Recently, I’ve been doing more “spiritual” stuff. You know, classically spiritual, like meditation and text study. Which is all well and good. But one of the “texts” I’ve been studying is Sefer Yetzirah. Now, Sefer Yetzirah (The Book of Creation) is considered esoteric, complex, even difficult. But I’m a rabbi. I have six years of graduate education in this stuff. If I slow down enough, I should be able to work with it.
And I can. Sort of. I’m even working with a translation and commentary. And therein lies the heart of my problem. I’m beginning to think that the translator/commentator (Aryeh Kaplan), while clearly brilliant, may be, umm, shall we say, “less than correct” in rendering the author’s original intention. It’s not that I think he’s all wrong. It’s just that I think he’s gotten so hung up on the tradition which came before him, and so hung up on his own knowledge of physics, that it’s getting in the way of his (or at the very least, my) mysticism.
The clearest example of this I’ve run across today is from his “clarifying” note explaining how the ends of various lines will always meet at the same point at infinity (note 149 to chapter 1):
To prove that they all meet at a single point, we can imagine the three-dimensional continuum as the surface of a four-dimensional hypersphere. When the hypersphere becomes infinitely large, the continuum becomes flat. Still, all outgoing line, making “great circles” on the hypersphere, meet on its opposite side. Incidentally, this has nothing to do with the curved space of general relativity, since the entire discussion here assumes an idealized flat space.
Now, I hear you saying, why don’t you just skip over that detail and continue on with his main argument. The issue is that, if I’m understanding him correctly, the point where all of these points meet is God. Which point, by the way, is both infinitesimally large and small simultaneously. And regardless of the dating of the text, I’m pretty sure the original author was not working from a vantage point that included non-euclidean geometry.
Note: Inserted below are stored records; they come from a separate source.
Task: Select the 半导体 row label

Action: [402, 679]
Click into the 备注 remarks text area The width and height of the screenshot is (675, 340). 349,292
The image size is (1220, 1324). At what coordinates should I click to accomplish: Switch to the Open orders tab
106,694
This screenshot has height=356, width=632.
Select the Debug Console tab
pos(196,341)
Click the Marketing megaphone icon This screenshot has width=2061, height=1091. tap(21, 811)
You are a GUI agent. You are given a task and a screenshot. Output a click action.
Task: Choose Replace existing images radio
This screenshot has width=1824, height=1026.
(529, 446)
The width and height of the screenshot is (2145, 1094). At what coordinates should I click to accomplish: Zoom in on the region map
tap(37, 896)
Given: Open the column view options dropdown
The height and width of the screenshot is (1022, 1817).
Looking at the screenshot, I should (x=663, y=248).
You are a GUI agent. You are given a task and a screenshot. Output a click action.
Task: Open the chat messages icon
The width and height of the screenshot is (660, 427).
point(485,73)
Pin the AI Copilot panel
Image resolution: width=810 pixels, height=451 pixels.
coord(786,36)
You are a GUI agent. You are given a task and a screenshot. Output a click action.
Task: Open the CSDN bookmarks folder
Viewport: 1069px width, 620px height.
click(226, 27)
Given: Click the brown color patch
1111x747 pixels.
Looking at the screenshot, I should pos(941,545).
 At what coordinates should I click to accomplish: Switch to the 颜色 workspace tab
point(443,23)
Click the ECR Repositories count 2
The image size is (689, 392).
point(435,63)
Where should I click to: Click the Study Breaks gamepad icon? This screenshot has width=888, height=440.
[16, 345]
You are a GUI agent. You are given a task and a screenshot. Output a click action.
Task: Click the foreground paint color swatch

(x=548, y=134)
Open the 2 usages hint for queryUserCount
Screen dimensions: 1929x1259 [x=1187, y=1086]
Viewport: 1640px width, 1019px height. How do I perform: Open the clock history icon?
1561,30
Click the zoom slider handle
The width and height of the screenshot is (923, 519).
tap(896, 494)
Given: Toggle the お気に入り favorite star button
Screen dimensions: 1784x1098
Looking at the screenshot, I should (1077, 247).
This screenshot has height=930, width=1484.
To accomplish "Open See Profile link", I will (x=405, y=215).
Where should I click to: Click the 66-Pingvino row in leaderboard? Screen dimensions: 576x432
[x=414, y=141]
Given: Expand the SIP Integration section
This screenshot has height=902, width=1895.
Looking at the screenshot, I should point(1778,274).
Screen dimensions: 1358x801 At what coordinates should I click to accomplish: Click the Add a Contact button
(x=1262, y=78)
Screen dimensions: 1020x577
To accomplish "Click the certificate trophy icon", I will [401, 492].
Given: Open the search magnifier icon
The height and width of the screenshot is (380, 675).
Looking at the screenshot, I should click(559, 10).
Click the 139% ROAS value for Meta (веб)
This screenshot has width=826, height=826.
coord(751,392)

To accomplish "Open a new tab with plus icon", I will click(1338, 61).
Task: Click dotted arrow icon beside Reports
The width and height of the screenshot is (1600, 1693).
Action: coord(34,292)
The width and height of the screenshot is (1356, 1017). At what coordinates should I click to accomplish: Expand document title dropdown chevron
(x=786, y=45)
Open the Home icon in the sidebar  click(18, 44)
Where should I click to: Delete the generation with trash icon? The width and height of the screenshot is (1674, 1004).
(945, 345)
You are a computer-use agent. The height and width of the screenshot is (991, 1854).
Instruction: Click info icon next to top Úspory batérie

And then Aryeh Kaplan continues to build on this theory. And some of what he says makes sense, and some of it seems like it only works if you were following the argument about the ends of lines. These lines, by the way, are continua labeled Up and Down; East and West; North and South; Before and After; and the problematic one: Good and Bad. So the argument runs, that at the ultimate edge of “Good”, where it meets the ultimate edge of “Bad”, at that point we find God.
All of which goes to say, I’m feeling a bit like the text may have won this round. But then, if there is no struggle with the text, you’re not doing it right.